<<<<
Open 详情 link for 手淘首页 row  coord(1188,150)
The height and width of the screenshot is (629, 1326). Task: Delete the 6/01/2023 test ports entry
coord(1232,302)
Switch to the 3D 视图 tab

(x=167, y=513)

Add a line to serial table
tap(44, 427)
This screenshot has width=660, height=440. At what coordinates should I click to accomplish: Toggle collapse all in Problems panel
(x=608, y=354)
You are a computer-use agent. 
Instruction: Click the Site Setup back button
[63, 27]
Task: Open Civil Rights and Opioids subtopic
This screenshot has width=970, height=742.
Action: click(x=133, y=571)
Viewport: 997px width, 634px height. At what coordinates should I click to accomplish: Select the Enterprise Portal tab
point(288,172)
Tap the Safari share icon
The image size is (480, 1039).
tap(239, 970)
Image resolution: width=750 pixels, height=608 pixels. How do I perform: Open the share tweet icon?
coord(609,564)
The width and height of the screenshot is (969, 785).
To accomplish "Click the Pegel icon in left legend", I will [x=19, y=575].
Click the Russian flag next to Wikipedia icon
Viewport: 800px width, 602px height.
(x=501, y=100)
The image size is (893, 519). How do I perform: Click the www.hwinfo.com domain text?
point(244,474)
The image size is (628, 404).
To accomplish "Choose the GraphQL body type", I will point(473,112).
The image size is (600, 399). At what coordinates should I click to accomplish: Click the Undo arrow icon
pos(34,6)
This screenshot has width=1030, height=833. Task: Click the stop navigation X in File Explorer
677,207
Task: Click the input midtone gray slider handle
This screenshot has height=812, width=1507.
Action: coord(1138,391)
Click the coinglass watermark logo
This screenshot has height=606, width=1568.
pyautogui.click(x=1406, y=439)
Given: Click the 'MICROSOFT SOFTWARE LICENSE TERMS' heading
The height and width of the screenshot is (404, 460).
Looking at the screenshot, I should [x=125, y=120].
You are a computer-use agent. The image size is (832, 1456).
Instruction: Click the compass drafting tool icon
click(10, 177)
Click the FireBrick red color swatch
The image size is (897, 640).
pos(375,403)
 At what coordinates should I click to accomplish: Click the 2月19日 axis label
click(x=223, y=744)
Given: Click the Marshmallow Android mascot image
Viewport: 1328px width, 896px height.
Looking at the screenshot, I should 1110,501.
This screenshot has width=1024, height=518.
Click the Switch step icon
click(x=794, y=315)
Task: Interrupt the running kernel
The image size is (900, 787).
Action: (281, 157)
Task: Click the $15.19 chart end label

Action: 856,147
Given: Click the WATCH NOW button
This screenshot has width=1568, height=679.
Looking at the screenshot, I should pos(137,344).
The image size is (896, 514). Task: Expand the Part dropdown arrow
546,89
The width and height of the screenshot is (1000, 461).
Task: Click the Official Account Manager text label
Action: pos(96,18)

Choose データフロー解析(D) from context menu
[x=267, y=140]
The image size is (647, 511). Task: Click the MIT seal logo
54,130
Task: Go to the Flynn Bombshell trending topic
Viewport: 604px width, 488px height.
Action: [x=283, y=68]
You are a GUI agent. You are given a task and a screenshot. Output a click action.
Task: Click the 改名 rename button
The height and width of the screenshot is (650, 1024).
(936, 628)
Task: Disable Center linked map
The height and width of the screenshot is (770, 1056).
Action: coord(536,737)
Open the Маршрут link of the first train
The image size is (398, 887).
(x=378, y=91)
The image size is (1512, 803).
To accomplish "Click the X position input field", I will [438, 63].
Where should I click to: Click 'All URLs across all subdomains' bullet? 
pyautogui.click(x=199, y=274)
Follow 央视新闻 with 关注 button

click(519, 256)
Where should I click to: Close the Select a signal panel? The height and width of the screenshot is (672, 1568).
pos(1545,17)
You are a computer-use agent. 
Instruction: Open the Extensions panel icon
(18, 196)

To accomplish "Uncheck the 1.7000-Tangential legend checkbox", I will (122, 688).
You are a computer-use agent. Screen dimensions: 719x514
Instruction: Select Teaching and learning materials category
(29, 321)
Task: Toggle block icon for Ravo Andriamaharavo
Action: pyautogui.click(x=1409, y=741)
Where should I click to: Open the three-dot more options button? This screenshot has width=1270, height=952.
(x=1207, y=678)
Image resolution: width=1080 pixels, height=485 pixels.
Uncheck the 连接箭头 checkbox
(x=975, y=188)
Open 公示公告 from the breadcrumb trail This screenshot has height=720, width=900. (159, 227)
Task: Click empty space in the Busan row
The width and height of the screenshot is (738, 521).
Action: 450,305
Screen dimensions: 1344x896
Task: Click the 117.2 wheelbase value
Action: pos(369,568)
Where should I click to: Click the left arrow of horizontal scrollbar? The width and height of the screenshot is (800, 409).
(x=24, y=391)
>>>>
*Work task:*
In full and word for word, repeat the records.

*Output below:*
Open 详情 link for 手淘首页 row  coord(1188,150)
The height and width of the screenshot is (629, 1326). Task: Delete the 6/01/2023 test ports entry
coord(1232,302)
Switch to the 3D 视图 tab

(x=167, y=513)

Add a line to serial table
tap(44, 427)
This screenshot has width=660, height=440. At what coordinates should I click to accomplish: Toggle collapse all in Problems panel
(x=608, y=354)
You are a computer-use agent. 
Instruction: Click the Site Setup back button
[63, 27]
Task: Open Civil Rights and Opioids subtopic
This screenshot has width=970, height=742.
Action: click(x=133, y=571)
Viewport: 997px width, 634px height. At what coordinates should I click to accomplish: Select the Enterprise Portal tab
point(288,172)
Tap the Safari share icon
The image size is (480, 1039).
tap(239, 970)
Image resolution: width=750 pixels, height=608 pixels. How do I perform: Open the share tweet icon?
coord(609,564)
The width and height of the screenshot is (969, 785).
To accomplish "Click the Pegel icon in left legend", I will [x=19, y=575].
Click the Russian flag next to Wikipedia icon
Viewport: 800px width, 602px height.
(x=501, y=100)
The image size is (893, 519). How do I perform: Click the www.hwinfo.com domain text?
point(244,474)
The image size is (628, 404).
To accomplish "Choose the GraphQL body type", I will point(473,112).
The image size is (600, 399). At what coordinates should I click to accomplish: Click the Undo arrow icon
pos(34,6)
This screenshot has width=1030, height=833. Task: Click the stop navigation X in File Explorer
677,207
Task: Click the input midtone gray slider handle
This screenshot has height=812, width=1507.
Action: coord(1138,391)
Click the coinglass watermark logo
This screenshot has height=606, width=1568.
pyautogui.click(x=1406, y=439)
Given: Click the 'MICROSOFT SOFTWARE LICENSE TERMS' heading
The height and width of the screenshot is (404, 460).
Looking at the screenshot, I should [x=125, y=120].
You are a computer-use agent. The image size is (832, 1456).
Instruction: Click the compass drafting tool icon
click(10, 177)
Click the FireBrick red color swatch
The image size is (897, 640).
pos(375,403)
 At what coordinates should I click to accomplish: Click the 2月19日 axis label
click(x=223, y=744)
Given: Click the Marshmallow Android mascot image
Viewport: 1328px width, 896px height.
Looking at the screenshot, I should 1110,501.
This screenshot has width=1024, height=518.
Click the Switch step icon
click(x=794, y=315)
Task: Interrupt the running kernel
The image size is (900, 787).
Action: (281, 157)
Task: Click the $15.19 chart end label

Action: 856,147
Given: Click the WATCH NOW button
This screenshot has width=1568, height=679.
Looking at the screenshot, I should pos(137,344).
The image size is (896, 514). Task: Expand the Part dropdown arrow
546,89
The width and height of the screenshot is (1000, 461).
Task: Click the Official Account Manager text label
Action: pos(96,18)

Choose データフロー解析(D) from context menu
[x=267, y=140]
The image size is (647, 511). Task: Click the MIT seal logo
54,130
Task: Go to the Flynn Bombshell trending topic
Viewport: 604px width, 488px height.
Action: [x=283, y=68]
You are a GUI agent. You are given a task and a screenshot. Output a click action.
Task: Click the 改名 rename button
The height and width of the screenshot is (650, 1024).
(936, 628)
Task: Disable Center linked map
The height and width of the screenshot is (770, 1056).
Action: coord(536,737)
Open the Маршрут link of the first train
The image size is (398, 887).
(x=378, y=91)
The image size is (1512, 803).
To accomplish "Click the X position input field", I will [438, 63].
Where should I click to: Click 'All URLs across all subdomains' bullet? 
pyautogui.click(x=199, y=274)
Follow 央视新闻 with 关注 button

click(519, 256)
Where should I click to: Close the Select a signal panel? The height and width of the screenshot is (672, 1568).
pos(1545,17)
You are a computer-use agent. 
Instruction: Open the Extensions panel icon
(18, 196)

To accomplish "Uncheck the 1.7000-Tangential legend checkbox", I will (122, 688).
You are a computer-use agent. Screen dimensions: 719x514
Instruction: Select Teaching and learning materials category
(29, 321)
Task: Toggle block icon for Ravo Andriamaharavo
Action: pyautogui.click(x=1409, y=741)
Where should I click to: Open the three-dot more options button? This screenshot has width=1270, height=952.
(x=1207, y=678)
Image resolution: width=1080 pixels, height=485 pixels.
Uncheck the 连接箭头 checkbox
(x=975, y=188)
Open 公示公告 from the breadcrumb trail This screenshot has height=720, width=900. (159, 227)
Task: Click empty space in the Busan row
The width and height of the screenshot is (738, 521).
Action: 450,305
Screen dimensions: 1344x896
Task: Click the 117.2 wheelbase value
Action: pos(369,568)
Where should I click to: Click the left arrow of horizontal scrollbar? The width and height of the screenshot is (800, 409).
(x=24, y=391)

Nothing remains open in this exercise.